First, a quick description of ARC, the Adaptive Replacement Cache. It’s the ZFS read caching layer. It involves an index and two data pools. One pool stores most recently used data. The other pool stores most frequently used data, even if it wasn’t used recently. Any time data is read, the system checks the ARC index to see if the data is cached. If it is, the copy in RAM is returned. Otherwise, the storage is read. For most workloads, this combination works *really* well. The data you request is almost always in RAM, and only a small percentage of requests need to hit the much slower storage.

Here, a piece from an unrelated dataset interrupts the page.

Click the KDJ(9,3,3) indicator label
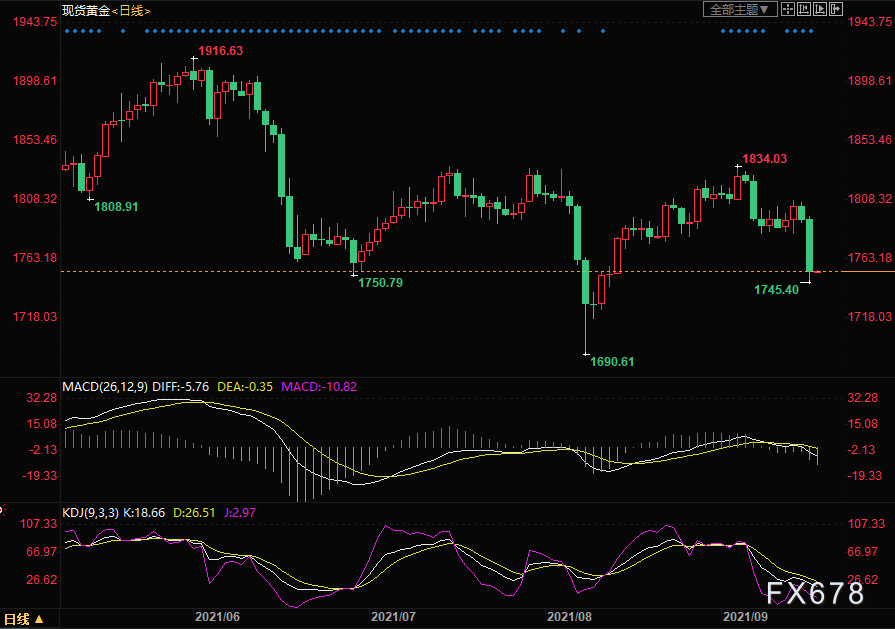 click(90, 513)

ZFS cache devices are often called L2ARC. They don’t really use ARC logic, though. Instead, cache devices are populated by data which is about to fall out of ARC. This is a constant trickle of data (usually about 10 MB/s) being written to the cache device. An index of what data is on the cache device is also stored in RAM. The amount of RAM spent on the index depends on the record size (100 GB of small records costs more to index than 100 GB of big records). Now, when data is requested, the system checks the ARC index, then the cache index, then the storage. If the cache index says the cache device has the data, it’s read from there rather than from the storage.
Everybody who has dealt with spinning disks knows they aren’t very good at reading and writing at the same time. The heads have to seek all over the disk. Unfortunately, SSDs have a very similar problem. If you give them an all-read or all-write workload, they’re really fast, but even a 10% mix and performance craters. Tom’s Hardware did an excellent test of an Optane drive a few years ago ( https://www.tomshardware.com/reviews/intel-optane-ssd-900p-3d-xpoint,5292-2.html )which demonstrated this problem. I’ve attached one of the more interesting performance graphs.

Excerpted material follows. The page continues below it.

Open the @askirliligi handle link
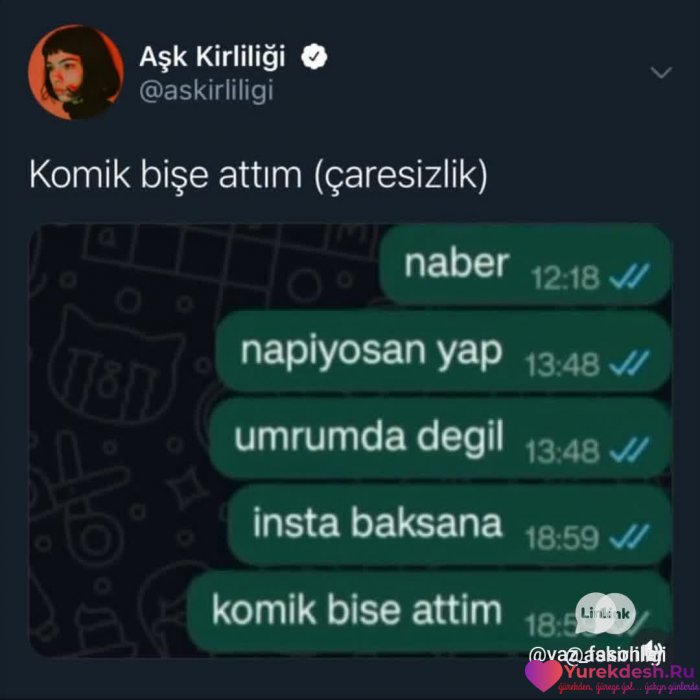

Note that at 90% read workload, performance of the non-Optane drives drops to less than half of what it is at 100% read. ZFS cache vdevs have a constant low-level write workload. They’ll never be above 90% read workload.

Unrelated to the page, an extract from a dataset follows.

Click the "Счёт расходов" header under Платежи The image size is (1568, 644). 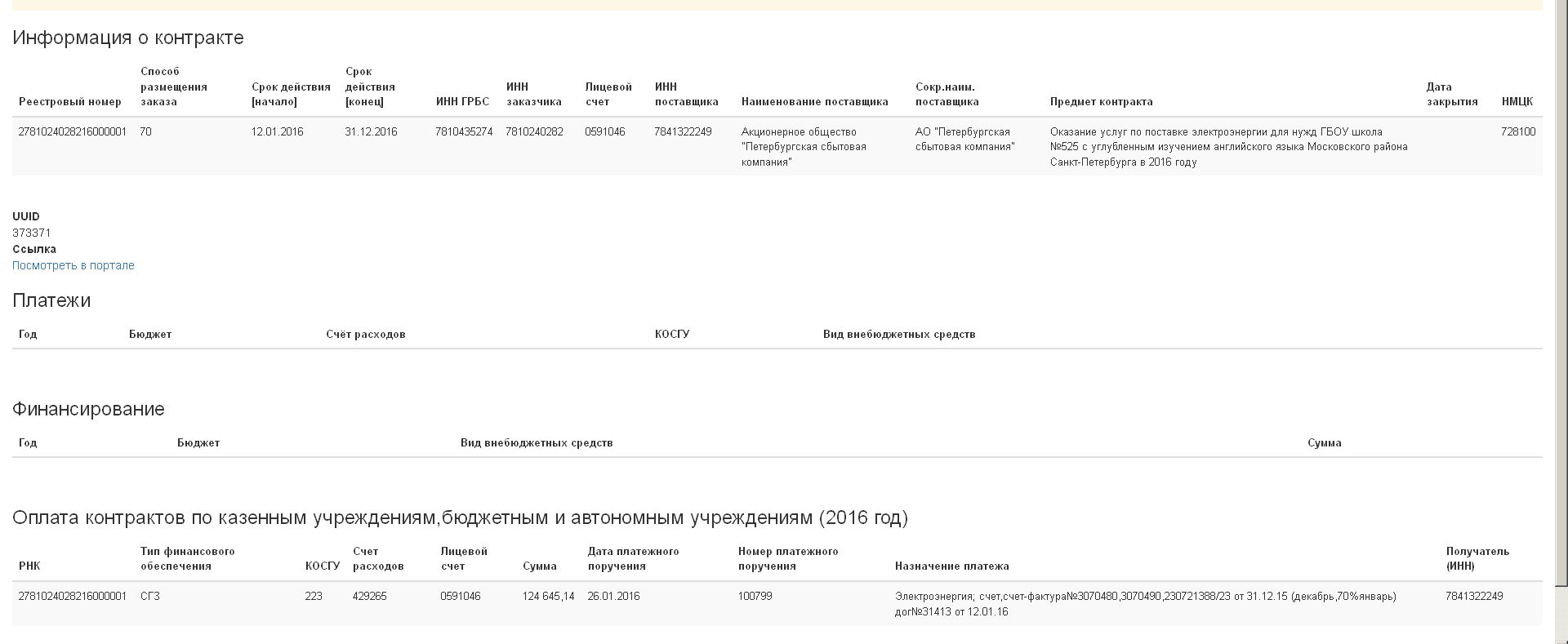pyautogui.click(x=365, y=335)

Meanwhile, the devices used to provide capacity to a ZFS pool only receive write workload when a transaction group closes. By default, this is every five seconds, but it can be less if the transaction group fills early. The rest of the time, there’s no writing. This leaves them free for 100% read workload for seconds at a time, even under heavy write load.
The result of this is that to provide benefit, a cache device has to be significantly faster than the pool devices. With SATA SSDs providing capacity, even an NVMe SSD is probably too slow to be a good cache device.